SINGAPORE - The debate over this year's Budget statement kicked off on Tuesday, with MPs praising new measures to help the elderly poor and struggling workers, but also raising concerns over Singapore's fiscal sustainability and lagging productivity gains.
MP Liang Eng Hwa (Holland-Bukit Timah GRC) opened the debate by approvingly describing Budget 2015 as "a further shift to the left". Among the initiatives unveiled by Deputy Prime Minister and Finance Minister Tharman Shanmugaratnam in his Budget speech last month were a Silver Support Scheme that gives cash payouts to low-income retirees for life.
But Mr Liang also asked for more details about how the scheme would be funded, noting that it is key for the Government to uphold fiscal discipline.
He suggested a regular review of fiscal sustainability, with particular oversight for spending schemes planned to last more than 10 years.
MP Tin Pei Ling (Marine Parade GRC) also worried about Singaporeans taking the contributions from the nation's reserves for granted.

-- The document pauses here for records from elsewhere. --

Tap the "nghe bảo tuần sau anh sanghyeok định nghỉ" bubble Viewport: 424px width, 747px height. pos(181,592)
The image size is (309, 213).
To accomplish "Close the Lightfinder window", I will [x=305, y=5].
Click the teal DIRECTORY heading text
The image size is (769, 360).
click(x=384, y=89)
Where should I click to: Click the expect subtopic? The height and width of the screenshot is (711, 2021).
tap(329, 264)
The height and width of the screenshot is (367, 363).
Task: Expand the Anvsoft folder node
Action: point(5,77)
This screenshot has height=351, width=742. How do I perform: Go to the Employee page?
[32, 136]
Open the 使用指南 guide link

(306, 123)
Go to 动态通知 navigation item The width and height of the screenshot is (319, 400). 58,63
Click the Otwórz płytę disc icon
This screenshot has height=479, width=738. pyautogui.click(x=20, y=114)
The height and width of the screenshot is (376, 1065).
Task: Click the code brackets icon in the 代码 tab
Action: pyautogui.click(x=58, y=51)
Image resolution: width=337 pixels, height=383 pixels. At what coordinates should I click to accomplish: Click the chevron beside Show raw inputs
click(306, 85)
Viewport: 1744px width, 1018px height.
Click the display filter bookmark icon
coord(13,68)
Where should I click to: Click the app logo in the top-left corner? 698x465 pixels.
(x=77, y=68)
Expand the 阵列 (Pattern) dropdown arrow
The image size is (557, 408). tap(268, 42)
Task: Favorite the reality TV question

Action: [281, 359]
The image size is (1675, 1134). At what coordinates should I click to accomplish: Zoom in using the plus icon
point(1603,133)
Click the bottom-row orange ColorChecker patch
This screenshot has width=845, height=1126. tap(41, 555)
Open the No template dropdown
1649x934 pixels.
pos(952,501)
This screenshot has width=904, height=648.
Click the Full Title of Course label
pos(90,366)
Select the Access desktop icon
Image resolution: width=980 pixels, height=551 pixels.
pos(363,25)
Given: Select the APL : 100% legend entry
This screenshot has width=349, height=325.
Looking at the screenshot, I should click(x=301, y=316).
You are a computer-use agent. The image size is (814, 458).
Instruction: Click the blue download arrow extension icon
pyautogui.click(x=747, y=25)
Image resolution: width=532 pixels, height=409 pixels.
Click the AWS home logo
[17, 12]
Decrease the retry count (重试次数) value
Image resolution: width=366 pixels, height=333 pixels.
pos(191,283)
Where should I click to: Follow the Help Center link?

Temasek Holdings is expected to contribute another $4 to $5 billion annually to Singapore's yearly takings after steps were taken in last month's Budget to include it in the Net Investment Returns framework.
Ms Tin said she was concerned that "Singaporeans will become over-reliant on this source of revenue, and lose the drive to safe and invest, and leave something for future generations".
Noting that countries with abundant natural resources often see their populations lose the urgency to work hard, she added that Singapore "must take care that our financial reserves can also have the same corrupting effect on our drive and resilience".
Meanwhile, Mr Liang and labour MP Heng Chee How (Whampoa) expressed worries about the slow improvements in Singapore's labour productivity.
Mr Heng, who is also Senior Minister of State in the Prime Minister's Office, noted that productivity has declined in three of the last four years.
He proposed continuing to invest in the capabilities of mature workers and create "ageless jobs", while Mr Liang asked for more data to be made available to help companies make better decisions and avoid waste.